What you need to do ::
Each entry shown below is to be reproduced exactly.

Extracted data ::

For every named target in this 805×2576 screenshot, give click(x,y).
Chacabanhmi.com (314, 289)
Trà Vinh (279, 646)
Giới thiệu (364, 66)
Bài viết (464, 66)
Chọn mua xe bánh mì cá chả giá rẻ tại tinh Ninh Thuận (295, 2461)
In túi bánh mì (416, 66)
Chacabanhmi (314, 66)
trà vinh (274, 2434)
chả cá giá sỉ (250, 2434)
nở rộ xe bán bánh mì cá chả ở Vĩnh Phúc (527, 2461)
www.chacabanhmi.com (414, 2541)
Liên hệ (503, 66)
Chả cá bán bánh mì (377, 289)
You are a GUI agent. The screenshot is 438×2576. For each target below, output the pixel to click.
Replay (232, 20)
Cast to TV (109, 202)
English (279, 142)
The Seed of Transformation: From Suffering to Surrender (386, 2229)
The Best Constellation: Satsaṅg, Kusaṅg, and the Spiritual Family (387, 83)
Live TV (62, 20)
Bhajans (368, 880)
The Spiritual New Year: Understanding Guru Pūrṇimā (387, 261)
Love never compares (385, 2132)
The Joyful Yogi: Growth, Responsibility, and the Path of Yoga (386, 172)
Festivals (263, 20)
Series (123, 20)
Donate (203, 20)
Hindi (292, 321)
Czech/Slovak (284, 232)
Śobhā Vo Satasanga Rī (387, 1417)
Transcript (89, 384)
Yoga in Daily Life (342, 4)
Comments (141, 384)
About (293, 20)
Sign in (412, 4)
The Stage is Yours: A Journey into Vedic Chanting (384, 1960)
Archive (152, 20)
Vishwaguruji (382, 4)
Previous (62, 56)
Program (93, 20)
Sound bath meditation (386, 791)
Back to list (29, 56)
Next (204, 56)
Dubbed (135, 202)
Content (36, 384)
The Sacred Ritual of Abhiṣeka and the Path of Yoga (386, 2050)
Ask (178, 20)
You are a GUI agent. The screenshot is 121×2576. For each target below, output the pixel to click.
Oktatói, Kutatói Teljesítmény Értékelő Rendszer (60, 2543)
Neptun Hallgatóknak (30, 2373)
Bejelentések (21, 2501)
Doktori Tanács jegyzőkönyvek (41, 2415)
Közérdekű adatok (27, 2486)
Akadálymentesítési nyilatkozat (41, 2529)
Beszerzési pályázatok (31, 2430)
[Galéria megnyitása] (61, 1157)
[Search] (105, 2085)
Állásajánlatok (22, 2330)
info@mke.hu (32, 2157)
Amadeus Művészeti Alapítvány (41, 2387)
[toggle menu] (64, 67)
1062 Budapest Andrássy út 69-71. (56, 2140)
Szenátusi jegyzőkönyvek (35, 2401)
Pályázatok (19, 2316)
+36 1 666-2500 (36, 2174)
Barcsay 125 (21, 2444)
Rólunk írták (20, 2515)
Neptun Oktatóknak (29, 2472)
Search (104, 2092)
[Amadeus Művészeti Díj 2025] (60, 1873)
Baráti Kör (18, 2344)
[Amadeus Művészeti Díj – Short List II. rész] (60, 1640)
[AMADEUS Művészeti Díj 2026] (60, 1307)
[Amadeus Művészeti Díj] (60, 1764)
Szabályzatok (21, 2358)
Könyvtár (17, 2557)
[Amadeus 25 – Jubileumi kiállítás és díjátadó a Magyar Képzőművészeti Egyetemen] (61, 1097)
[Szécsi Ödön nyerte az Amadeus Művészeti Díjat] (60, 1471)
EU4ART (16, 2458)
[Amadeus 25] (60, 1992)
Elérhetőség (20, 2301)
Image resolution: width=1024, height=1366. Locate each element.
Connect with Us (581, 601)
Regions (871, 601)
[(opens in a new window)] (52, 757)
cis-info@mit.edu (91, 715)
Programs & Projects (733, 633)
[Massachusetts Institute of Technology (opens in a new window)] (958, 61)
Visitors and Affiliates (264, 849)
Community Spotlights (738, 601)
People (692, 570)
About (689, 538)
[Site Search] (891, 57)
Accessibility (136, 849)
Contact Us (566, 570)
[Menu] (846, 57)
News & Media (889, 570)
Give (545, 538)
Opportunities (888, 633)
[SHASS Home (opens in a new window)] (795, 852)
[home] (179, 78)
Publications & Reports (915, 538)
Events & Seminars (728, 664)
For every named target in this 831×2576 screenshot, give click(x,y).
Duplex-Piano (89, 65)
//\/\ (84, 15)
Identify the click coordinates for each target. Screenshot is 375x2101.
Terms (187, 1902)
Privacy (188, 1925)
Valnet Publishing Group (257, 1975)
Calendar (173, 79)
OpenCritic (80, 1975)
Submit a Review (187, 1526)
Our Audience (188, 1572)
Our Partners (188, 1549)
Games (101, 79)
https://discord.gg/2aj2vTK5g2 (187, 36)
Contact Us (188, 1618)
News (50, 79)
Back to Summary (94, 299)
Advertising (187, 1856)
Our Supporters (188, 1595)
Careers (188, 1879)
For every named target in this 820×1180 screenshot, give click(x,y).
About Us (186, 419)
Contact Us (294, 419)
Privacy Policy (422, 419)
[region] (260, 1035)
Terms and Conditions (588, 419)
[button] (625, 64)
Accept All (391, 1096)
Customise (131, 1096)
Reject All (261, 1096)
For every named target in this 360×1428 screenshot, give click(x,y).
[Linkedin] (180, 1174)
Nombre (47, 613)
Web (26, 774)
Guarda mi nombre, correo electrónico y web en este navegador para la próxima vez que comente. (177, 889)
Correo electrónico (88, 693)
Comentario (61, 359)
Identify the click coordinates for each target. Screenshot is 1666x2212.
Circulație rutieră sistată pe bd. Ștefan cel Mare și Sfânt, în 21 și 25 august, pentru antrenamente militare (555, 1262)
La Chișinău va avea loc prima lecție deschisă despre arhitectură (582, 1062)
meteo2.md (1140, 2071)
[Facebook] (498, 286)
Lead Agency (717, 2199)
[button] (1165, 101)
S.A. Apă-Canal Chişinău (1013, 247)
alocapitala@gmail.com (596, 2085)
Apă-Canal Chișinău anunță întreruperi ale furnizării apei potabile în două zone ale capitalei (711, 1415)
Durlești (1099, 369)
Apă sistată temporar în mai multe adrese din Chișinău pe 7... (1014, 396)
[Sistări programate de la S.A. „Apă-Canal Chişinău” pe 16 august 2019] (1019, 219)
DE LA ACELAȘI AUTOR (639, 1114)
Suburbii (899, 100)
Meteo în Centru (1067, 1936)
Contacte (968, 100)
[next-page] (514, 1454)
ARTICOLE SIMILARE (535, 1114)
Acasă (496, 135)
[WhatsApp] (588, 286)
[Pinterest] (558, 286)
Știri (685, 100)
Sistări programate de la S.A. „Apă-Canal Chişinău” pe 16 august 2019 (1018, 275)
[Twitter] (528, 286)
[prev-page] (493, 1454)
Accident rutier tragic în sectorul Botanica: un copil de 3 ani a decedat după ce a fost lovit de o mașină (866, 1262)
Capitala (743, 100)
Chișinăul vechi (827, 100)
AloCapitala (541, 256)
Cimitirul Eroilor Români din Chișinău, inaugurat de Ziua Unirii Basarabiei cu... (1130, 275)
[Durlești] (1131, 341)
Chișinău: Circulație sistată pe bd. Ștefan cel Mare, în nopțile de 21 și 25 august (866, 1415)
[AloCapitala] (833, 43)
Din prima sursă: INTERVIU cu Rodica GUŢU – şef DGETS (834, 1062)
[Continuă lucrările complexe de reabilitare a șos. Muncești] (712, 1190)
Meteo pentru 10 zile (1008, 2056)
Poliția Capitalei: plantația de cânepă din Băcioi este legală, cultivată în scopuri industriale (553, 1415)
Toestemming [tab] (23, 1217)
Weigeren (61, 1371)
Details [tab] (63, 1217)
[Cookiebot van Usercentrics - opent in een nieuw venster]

Exercise result ::
For every named target in this 805×2576 screenshot, give click(x,y).
Chacabanhmi.com (314, 289)
Trà Vinh (279, 646)
Giới thiệu (364, 66)
Bài viết (464, 66)
Chọn mua xe bánh mì cá chả giá rẻ tại tinh Ninh Thuận (295, 2461)
In túi bánh mì (416, 66)
Chacabanhmi (314, 66)
trà vinh (274, 2434)
chả cá giá sỉ (250, 2434)
nở rộ xe bán bánh mì cá chả ở Vĩnh Phúc (527, 2461)
www.chacabanhmi.com (414, 2541)
Liên hệ (503, 66)
Chả cá bán bánh mì (377, 289)
You are a GUI agent. The screenshot is 438×2576. For each target below, output the pixel to click.
Replay (232, 20)
Cast to TV (109, 202)
English (279, 142)
The Seed of Transformation: From Suffering to Surrender (386, 2229)
The Best Constellation: Satsaṅg, Kusaṅg, and the Spiritual Family (387, 83)
Live TV (62, 20)
Bhajans (368, 880)
The Spiritual New Year: Understanding Guru Pūrṇimā (387, 261)
Love never compares (385, 2132)
The Joyful Yogi: Growth, Responsibility, and the Path of Yoga (386, 172)
Festivals (263, 20)
Series (123, 20)
Donate (203, 20)
Hindi (292, 321)
Czech/Slovak (284, 232)
Śobhā Vo Satasanga Rī (387, 1417)
Transcript (89, 384)
Yoga in Daily Life (342, 4)
Comments (141, 384)
About (293, 20)
Sign in (412, 4)
The Stage is Yours: A Journey into Vedic Chanting (384, 1960)
Archive (152, 20)
Vishwaguruji (382, 4)
Previous (62, 56)
Program (93, 20)
Sound bath meditation (386, 791)
Back to list (29, 56)
Next (204, 56)
Dubbed (135, 202)
Content (36, 384)
The Sacred Ritual of Abhiṣeka and the Path of Yoga (386, 2050)
Ask (178, 20)
You are a GUI agent. The screenshot is 121×2576. For each target below, output the pixel to click.
Oktatói, Kutatói Teljesítmény Értékelő Rendszer (60, 2543)
Neptun Hallgatóknak (30, 2373)
Bejelentések (21, 2501)
Doktori Tanács jegyzőkönyvek (41, 2415)
Közérdekű adatok (27, 2486)
Akadálymentesítési nyilatkozat (41, 2529)
Beszerzési pályázatok (31, 2430)
[Galéria megnyitása] (61, 1157)
[Search] (105, 2085)
Állásajánlatok (22, 2330)
info@mke.hu (32, 2157)
Amadeus Művészeti Alapítvány (41, 2387)
[toggle menu] (64, 67)
1062 Budapest Andrássy út 69-71. (56, 2140)
Szenátusi jegyzőkönyvek (35, 2401)
Pályázatok (19, 2316)
+36 1 666-2500 (36, 2174)
Barcsay 125 (21, 2444)
Rólunk írták (20, 2515)
Neptun Oktatóknak (29, 2472)
Search (104, 2092)
[Amadeus Művészeti Díj 2025] (60, 1873)
Baráti Kör (18, 2344)
[Amadeus Művészeti Díj – Short List II. rész] (60, 1640)
[AMADEUS Művészeti Díj 2026] (60, 1307)
[Amadeus Művészeti Díj] (60, 1764)
Szabályzatok (21, 2358)
Könyvtár (17, 2557)
[Amadeus 25 – Jubileumi kiállítás és díjátadó a Magyar Képzőművészeti Egyetemen] (61, 1097)
[Szécsi Ödön nyerte az Amadeus Művészeti Díjat] (60, 1471)
EU4ART (16, 2458)
[Amadeus 25] (60, 1992)
Elérhetőség (20, 2301)
Image resolution: width=1024, height=1366. Locate each element.
Connect with Us (581, 601)
Regions (871, 601)
[(opens in a new window)] (52, 757)
cis-info@mit.edu (91, 715)
Programs & Projects (733, 633)
[Massachusetts Institute of Technology (opens in a new window)] (958, 61)
Visitors and Affiliates (264, 849)
Community Spotlights (738, 601)
People (692, 570)
About (689, 538)
[Site Search] (891, 57)
Accessibility (136, 849)
Contact Us (566, 570)
[Menu] (846, 57)
News & Media (889, 570)
Give (545, 538)
Opportunities (888, 633)
[SHASS Home (opens in a new window)] (795, 852)
[home] (179, 78)
Publications & Reports (915, 538)
Events & Seminars (728, 664)
For every named target in this 831×2576 screenshot, give click(x,y).
Duplex-Piano (89, 65)
//\/\ (84, 15)
Identify the click coordinates for each target. Screenshot is 375x2101.
Terms (187, 1902)
Privacy (188, 1925)
Valnet Publishing Group (257, 1975)
Calendar (173, 79)
OpenCritic (80, 1975)
Submit a Review (187, 1526)
Our Audience (188, 1572)
Our Partners (188, 1549)
Games (101, 79)
https://discord.gg/2aj2vTK5g2 (187, 36)
Contact Us (188, 1618)
News (50, 79)
Back to Summary (94, 299)
Advertising (187, 1856)
Our Supporters (188, 1595)
Careers (188, 1879)
For every named target in this 820×1180 screenshot, give click(x,y).
About Us (186, 419)
Contact Us (294, 419)
Privacy Policy (422, 419)
[region] (260, 1035)
Terms and Conditions (588, 419)
[button] (625, 64)
Accept All (391, 1096)
Customise (131, 1096)
Reject All (261, 1096)
For every named target in this 360×1428 screenshot, give click(x,y).
[Linkedin] (180, 1174)
Nombre (47, 613)
Web (26, 774)
Guarda mi nombre, correo electrónico y web en este navegador para la próxima vez que comente. (177, 889)
Correo electrónico (88, 693)
Comentario (61, 359)
Identify the click coordinates for each target. Screenshot is 1666x2212.
Circulație rutieră sistată pe bd. Ștefan cel Mare și Sfânt, în 21 și 25 august, pentru antrenamente militare (555, 1262)
La Chișinău va avea loc prima lecție deschisă despre arhitectură (582, 1062)
meteo2.md (1140, 2071)
[Facebook] (498, 286)
Lead Agency (717, 2199)
[button] (1165, 101)
S.A. Apă-Canal Chişinău (1013, 247)
alocapitala@gmail.com (596, 2085)
Apă-Canal Chișinău anunță întreruperi ale furnizării apei potabile în două zone ale capitalei (711, 1415)
Durlești (1099, 369)
Apă sistată temporar în mai multe adrese din Chișinău pe 7... (1014, 396)
[Sistări programate de la S.A. „Apă-Canal Chişinău” pe 16 august 2019] (1019, 219)
DE LA ACELAȘI AUTOR (639, 1114)
Suburbii (899, 100)
Meteo în Centru (1067, 1936)
Contacte (968, 100)
[next-page] (514, 1454)
ARTICOLE SIMILARE (535, 1114)
Acasă (496, 135)
[WhatsApp] (588, 286)
[Pinterest] (558, 286)
Știri (685, 100)
Sistări programate de la S.A. „Apă-Canal Chişinău” pe 16 august 2019 (1018, 275)
[Twitter] (528, 286)
[prev-page] (493, 1454)
Accident rutier tragic în sectorul Botanica: un copil de 3 ani a decedat după ce a fost lovit de o mașină (866, 1262)
Capitala (743, 100)
Chișinăul vechi (827, 100)
AloCapitala (541, 256)
Cimitirul Eroilor Români din Chișinău, inaugurat de Ziua Unirii Basarabiei cu... (1130, 275)
[Durlești] (1131, 341)
Chișinău: Circulație sistată pe bd. Ștefan cel Mare, în nopțile de 21 și 25 august (866, 1415)
[AloCapitala] (833, 43)
Din prima sursă: INTERVIU cu Rodica GUŢU – şef DGETS (834, 1062)
[Continuă lucrările complexe de reabilitare a șos. Muncești] (712, 1190)
Meteo pentru 10 zile (1008, 2056)
Poliția Capitalei: plantația de cânepă din Băcioi este legală, cultivată în scopuri industriale (553, 1415)
Toestemming [tab] (23, 1217)
Weigeren (61, 1371)
Details [tab] (63, 1217)
[Cookiebot van Usercentrics - opent in een nieuw venster]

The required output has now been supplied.